Pablo Isakson ha cometido el mismo error de los entusiastas que creen que para contar una historia interesante basta con escribirla. Son quienes olvidan la transpiración de que hablaba Hemingway, es decir, que en el modo de contar radica el valor estético del relato y que cuando ese modo falla, el mundo imaginario no puede sostenerse. Ya aludí al exceso de casualidades que ocurren en una historia que no tiene nada de mágica o maravillosa. La principal debilidad de la novela, sin embargo, es la deficiente caracterización de su narrador. Algunas observaciones solamente. Además de manejar un lenguaje muy reducido, comete demasiados errores que afectan la verosimilitud de su conocimiento y la perspectiva que a ratos proyecta sobre lo relatado: nos entrega informaciones innecesarias (argumentos de películas o la descripción de un menú que ofrecen a los turistas en la Patagonia) y, en otros momentos, nos preguntamos de dónde obtiene tales informaciones.
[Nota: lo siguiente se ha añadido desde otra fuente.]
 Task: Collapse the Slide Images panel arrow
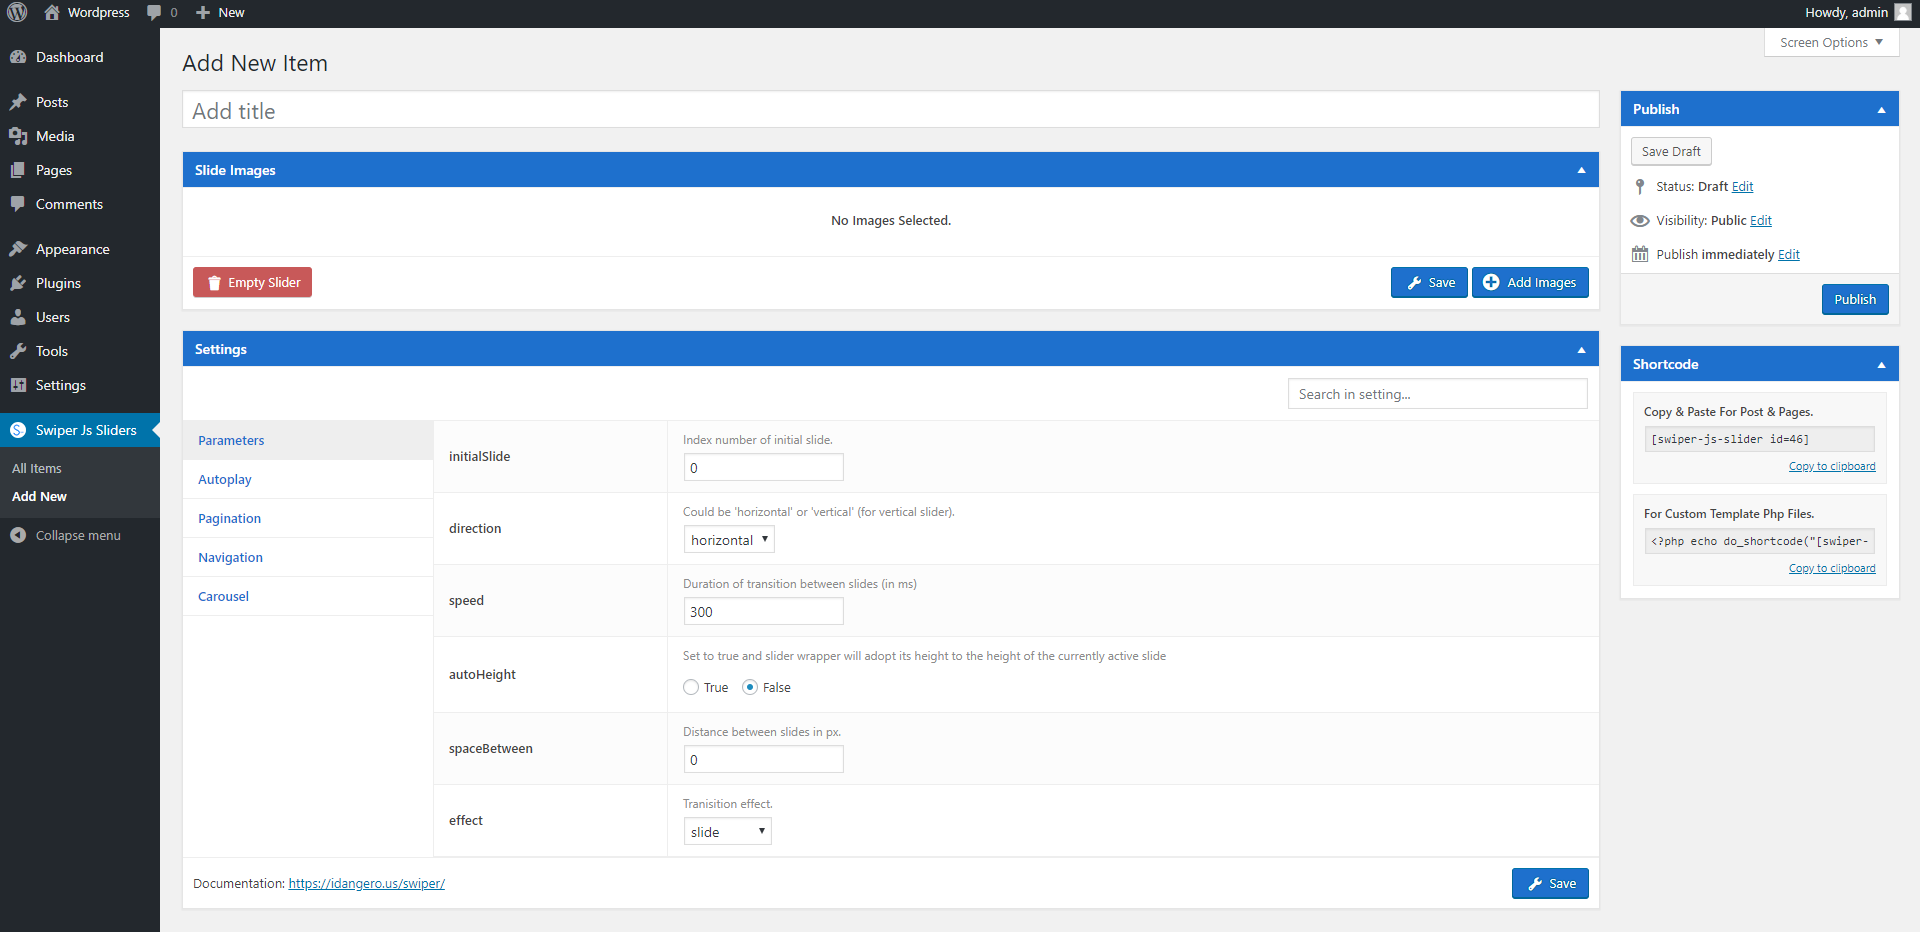tap(1581, 171)
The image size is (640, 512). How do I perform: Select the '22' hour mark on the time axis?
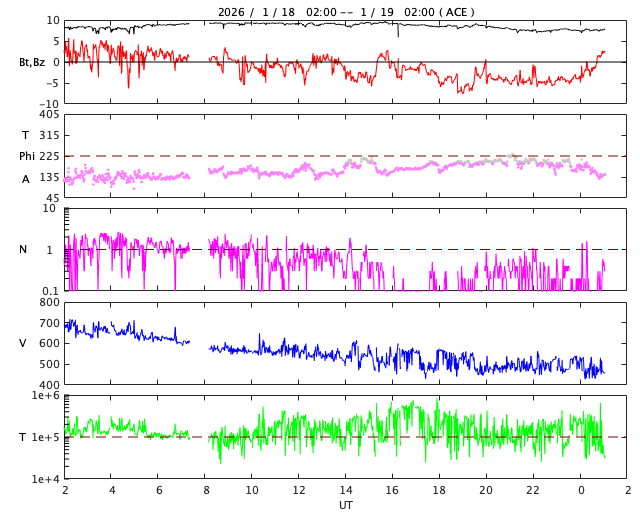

Cuando conoce por primera vez a la presidenta de una federación de estudiantes afirma que "una pocas semanas antes había tomado la decisión de derogar una por una las leyes que gobiernan nuestro mundo", o cuando anota que una hija se parece a su madre, "a pesar de su cabello teñido y de sus cirugías estéticas" (¿cómo sabe esto?). Además, su perspectiva puede provocar un tono ofensivo: el machismo se transparenta al decir que Verónica es "una treintona mujer" o, en otra escena, que una madre conversa con su "treintona hija".
En síntesis,
Reflejos de la ciudad es una novela frustrada por donde se la mire.